> **Task to carry out**:
In the listing below, locate the line containing "Ghế Bập Bênh dã ngoại (911, 1375)" and the line containing "Sản phẩm (331, 141)". Output both of them and every line between, exactly as written, and nothing more.

> **Supplied information**:
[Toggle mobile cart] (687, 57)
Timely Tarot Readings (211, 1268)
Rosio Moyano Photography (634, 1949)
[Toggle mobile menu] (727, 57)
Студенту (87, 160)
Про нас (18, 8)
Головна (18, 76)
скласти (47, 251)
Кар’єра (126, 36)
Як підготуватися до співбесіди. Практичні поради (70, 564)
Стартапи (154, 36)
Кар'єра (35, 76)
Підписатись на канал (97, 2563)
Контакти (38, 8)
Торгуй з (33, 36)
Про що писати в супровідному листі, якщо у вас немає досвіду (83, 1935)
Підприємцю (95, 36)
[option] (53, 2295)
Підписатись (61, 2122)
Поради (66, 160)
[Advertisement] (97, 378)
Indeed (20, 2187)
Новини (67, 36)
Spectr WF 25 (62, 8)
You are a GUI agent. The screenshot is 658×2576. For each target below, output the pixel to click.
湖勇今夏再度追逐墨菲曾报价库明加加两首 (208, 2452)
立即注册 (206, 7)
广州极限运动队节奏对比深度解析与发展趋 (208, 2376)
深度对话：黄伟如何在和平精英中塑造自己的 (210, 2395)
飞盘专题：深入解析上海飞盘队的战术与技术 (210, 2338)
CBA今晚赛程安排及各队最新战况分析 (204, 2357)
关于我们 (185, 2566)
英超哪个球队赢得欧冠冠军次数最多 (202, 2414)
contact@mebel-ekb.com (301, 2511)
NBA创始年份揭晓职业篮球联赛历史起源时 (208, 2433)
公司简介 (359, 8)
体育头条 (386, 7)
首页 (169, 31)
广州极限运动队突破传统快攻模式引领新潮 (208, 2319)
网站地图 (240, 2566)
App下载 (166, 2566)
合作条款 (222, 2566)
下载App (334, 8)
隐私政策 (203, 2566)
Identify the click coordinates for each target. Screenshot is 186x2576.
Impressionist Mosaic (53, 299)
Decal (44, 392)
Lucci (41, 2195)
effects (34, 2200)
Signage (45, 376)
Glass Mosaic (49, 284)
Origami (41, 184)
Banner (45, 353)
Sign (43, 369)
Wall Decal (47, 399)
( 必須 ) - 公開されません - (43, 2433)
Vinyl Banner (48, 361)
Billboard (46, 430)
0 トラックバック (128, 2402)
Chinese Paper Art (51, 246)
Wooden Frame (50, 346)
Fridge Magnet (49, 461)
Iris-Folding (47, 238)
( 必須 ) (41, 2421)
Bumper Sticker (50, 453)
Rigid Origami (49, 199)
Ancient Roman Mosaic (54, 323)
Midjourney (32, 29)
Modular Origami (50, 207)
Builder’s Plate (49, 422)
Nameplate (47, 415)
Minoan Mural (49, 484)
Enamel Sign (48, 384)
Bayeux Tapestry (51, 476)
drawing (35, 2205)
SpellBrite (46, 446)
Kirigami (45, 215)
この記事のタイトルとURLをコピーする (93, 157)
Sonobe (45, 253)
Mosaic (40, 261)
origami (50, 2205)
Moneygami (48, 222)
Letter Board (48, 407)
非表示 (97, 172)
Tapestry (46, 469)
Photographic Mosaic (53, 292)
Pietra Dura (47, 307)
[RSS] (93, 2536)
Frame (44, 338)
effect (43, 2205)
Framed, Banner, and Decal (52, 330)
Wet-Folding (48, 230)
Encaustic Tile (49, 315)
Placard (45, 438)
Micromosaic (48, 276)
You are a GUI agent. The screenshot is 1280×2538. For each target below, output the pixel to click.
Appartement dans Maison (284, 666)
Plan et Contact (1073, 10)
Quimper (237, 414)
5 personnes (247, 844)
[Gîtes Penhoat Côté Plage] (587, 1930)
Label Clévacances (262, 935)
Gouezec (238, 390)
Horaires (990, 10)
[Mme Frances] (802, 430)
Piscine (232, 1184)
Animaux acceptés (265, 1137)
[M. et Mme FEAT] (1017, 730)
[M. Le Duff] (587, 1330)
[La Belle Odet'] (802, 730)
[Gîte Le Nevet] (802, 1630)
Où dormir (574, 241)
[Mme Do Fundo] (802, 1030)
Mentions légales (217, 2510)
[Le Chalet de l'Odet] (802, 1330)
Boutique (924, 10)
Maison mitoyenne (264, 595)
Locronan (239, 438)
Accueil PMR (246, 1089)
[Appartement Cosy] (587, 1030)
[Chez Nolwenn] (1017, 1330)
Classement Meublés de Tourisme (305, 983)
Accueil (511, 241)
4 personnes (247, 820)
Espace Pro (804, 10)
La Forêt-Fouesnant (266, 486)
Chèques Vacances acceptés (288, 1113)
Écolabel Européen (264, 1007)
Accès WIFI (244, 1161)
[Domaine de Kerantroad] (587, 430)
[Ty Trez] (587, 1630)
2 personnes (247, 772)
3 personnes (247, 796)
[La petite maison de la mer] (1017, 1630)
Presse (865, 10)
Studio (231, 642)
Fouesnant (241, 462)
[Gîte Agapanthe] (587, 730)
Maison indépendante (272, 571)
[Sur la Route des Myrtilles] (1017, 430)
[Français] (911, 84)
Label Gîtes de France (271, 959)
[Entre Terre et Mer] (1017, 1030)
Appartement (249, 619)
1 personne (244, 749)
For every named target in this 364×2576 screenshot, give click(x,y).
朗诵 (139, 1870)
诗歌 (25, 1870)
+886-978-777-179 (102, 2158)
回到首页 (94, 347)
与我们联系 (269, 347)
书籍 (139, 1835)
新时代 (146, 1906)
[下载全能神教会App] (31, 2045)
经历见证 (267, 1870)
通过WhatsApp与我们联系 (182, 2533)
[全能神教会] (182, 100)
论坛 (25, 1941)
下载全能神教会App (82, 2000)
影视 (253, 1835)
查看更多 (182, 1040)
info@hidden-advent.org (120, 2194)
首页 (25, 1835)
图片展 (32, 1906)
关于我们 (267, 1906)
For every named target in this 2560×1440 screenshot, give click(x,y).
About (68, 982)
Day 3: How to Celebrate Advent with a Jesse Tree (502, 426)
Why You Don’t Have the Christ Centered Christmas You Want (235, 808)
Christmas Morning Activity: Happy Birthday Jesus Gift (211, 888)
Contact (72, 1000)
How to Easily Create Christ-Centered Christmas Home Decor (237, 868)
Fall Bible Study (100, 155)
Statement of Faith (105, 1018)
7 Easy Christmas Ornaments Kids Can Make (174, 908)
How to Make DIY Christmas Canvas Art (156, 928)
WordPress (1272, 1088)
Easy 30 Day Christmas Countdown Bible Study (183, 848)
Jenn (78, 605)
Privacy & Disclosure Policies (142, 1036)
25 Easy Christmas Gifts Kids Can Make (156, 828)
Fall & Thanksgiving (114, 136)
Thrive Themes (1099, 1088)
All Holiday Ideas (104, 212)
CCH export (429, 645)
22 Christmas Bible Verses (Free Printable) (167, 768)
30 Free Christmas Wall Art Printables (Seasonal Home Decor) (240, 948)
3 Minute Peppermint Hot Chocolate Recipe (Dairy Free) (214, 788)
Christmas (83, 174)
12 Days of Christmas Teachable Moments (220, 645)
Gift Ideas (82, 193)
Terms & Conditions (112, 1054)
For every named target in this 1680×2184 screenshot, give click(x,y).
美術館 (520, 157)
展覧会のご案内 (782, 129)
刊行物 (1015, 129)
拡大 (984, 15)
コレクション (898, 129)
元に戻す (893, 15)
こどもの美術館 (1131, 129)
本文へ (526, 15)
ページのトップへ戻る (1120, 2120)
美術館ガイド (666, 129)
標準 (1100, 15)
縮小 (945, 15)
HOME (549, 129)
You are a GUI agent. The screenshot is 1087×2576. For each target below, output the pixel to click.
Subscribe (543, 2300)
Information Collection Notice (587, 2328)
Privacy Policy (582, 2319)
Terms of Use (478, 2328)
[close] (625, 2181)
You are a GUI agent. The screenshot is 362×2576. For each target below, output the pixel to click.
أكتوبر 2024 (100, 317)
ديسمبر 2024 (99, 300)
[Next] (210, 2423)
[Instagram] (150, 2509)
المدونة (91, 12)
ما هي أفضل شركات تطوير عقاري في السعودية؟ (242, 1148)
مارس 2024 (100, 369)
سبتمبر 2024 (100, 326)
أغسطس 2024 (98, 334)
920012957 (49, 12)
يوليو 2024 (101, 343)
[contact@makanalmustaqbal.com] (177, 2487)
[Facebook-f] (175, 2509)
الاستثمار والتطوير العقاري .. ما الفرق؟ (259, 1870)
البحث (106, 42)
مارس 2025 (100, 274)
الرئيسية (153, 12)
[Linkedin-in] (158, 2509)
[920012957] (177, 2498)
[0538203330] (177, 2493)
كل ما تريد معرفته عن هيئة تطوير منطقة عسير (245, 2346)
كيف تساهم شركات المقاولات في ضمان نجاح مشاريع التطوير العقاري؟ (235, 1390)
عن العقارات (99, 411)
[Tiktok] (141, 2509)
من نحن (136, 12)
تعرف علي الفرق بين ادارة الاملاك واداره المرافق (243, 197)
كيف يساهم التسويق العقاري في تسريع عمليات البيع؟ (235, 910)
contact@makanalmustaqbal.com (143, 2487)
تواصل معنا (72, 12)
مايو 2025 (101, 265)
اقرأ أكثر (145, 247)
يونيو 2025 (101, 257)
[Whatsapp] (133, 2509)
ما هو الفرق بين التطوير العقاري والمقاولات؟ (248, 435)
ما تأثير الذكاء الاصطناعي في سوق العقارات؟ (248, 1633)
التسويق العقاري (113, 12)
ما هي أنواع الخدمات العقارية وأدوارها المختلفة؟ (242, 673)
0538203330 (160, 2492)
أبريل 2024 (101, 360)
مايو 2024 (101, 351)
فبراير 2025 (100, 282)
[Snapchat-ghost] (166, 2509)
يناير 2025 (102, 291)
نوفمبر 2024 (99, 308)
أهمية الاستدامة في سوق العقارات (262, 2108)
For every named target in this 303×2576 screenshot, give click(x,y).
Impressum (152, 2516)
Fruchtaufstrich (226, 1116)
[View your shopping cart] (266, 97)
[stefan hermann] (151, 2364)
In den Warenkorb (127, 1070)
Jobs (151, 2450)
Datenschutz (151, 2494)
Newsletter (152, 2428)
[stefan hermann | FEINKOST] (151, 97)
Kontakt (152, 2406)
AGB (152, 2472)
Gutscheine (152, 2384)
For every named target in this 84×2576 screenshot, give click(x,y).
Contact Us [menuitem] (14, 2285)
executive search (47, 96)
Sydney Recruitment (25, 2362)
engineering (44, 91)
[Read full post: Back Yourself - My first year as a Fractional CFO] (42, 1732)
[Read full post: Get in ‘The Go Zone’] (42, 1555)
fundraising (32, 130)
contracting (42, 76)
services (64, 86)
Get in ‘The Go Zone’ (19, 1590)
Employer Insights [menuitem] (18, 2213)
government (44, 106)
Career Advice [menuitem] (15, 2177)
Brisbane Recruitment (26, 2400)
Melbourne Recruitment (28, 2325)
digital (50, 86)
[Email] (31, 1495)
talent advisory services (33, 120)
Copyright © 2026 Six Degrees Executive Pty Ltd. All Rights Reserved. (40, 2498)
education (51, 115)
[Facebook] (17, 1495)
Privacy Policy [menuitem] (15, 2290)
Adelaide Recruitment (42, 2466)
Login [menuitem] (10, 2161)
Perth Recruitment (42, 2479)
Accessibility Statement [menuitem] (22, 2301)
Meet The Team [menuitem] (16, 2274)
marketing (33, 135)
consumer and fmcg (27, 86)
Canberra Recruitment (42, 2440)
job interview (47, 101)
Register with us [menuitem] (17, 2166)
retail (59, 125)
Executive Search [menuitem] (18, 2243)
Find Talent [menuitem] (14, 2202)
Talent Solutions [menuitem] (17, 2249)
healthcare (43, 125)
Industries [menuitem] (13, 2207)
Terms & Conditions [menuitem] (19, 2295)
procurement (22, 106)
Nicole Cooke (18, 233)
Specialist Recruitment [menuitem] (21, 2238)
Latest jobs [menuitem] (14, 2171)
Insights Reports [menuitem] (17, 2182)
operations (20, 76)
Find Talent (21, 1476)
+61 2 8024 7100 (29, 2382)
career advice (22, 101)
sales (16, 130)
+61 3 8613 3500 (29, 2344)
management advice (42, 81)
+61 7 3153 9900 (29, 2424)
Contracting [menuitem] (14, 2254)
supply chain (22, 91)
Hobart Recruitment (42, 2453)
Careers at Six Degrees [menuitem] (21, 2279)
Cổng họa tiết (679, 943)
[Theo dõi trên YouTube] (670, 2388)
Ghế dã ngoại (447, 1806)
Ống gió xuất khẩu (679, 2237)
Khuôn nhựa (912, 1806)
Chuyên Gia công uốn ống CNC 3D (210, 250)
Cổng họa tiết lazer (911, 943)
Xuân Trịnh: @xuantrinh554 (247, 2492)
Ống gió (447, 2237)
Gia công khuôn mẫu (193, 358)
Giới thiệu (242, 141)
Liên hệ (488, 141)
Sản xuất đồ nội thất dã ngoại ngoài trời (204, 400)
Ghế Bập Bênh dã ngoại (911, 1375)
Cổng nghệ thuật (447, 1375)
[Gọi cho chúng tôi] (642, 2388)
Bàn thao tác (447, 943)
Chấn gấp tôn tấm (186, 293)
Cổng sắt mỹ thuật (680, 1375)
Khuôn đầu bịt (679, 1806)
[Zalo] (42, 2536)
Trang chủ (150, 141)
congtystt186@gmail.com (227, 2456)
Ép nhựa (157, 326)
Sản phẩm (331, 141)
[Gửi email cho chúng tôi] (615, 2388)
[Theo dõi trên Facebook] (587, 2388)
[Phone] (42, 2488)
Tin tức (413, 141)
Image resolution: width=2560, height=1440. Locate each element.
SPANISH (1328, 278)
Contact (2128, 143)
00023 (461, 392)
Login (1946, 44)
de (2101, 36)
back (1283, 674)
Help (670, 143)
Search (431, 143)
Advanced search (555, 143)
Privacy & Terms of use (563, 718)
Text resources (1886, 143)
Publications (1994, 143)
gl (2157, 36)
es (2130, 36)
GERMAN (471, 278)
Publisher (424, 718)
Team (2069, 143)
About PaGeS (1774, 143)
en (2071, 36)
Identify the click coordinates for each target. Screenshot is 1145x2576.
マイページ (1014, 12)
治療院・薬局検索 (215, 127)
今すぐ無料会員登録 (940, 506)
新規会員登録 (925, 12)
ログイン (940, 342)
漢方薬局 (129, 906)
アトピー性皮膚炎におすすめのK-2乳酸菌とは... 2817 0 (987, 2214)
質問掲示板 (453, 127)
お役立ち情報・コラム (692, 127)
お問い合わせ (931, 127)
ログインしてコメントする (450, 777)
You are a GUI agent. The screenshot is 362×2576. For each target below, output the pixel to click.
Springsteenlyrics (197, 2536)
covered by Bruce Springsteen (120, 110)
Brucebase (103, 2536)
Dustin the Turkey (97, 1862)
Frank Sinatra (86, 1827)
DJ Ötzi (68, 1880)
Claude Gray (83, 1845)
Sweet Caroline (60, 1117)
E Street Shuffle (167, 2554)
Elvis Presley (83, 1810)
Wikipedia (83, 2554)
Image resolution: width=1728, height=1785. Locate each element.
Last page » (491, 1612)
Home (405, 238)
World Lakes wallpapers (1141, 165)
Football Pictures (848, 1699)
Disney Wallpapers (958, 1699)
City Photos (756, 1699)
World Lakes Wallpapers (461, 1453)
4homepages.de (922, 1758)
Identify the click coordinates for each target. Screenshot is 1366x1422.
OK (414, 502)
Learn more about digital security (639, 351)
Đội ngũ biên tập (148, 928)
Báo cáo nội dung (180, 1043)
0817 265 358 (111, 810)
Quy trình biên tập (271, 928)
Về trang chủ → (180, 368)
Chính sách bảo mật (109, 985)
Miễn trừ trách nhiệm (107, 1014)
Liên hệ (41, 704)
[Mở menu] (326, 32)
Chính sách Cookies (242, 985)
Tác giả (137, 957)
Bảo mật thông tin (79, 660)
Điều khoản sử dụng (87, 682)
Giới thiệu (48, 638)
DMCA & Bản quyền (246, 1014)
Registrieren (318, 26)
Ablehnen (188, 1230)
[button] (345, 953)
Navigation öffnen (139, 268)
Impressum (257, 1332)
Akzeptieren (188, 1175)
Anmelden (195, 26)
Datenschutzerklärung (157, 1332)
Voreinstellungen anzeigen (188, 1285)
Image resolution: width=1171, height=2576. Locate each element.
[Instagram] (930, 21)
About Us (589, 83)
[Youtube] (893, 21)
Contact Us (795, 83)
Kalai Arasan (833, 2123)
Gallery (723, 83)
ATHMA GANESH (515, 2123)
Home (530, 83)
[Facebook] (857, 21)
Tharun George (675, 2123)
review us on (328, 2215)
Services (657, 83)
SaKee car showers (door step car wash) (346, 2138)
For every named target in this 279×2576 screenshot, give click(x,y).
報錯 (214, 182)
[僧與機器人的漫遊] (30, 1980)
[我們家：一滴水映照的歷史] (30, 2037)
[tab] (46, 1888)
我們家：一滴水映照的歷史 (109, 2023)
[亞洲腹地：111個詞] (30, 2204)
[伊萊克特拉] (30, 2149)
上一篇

> **Output for this exercise**:
Ghế Bập Bênh dã ngoại (911, 1375)
Cổng nghệ thuật (447, 1375)
[Gọi cho chúng tôi] (642, 2388)
Bàn thao tác (447, 943)
Chấn gấp tôn tấm (186, 293)
Cổng sắt mỹ thuật (680, 1375)
Khuôn đầu bịt (679, 1806)
[Zalo] (42, 2536)
Trang chủ (150, 141)
congtystt186@gmail.com (227, 2456)
Ép nhựa (157, 326)
Sản phẩm (331, 141)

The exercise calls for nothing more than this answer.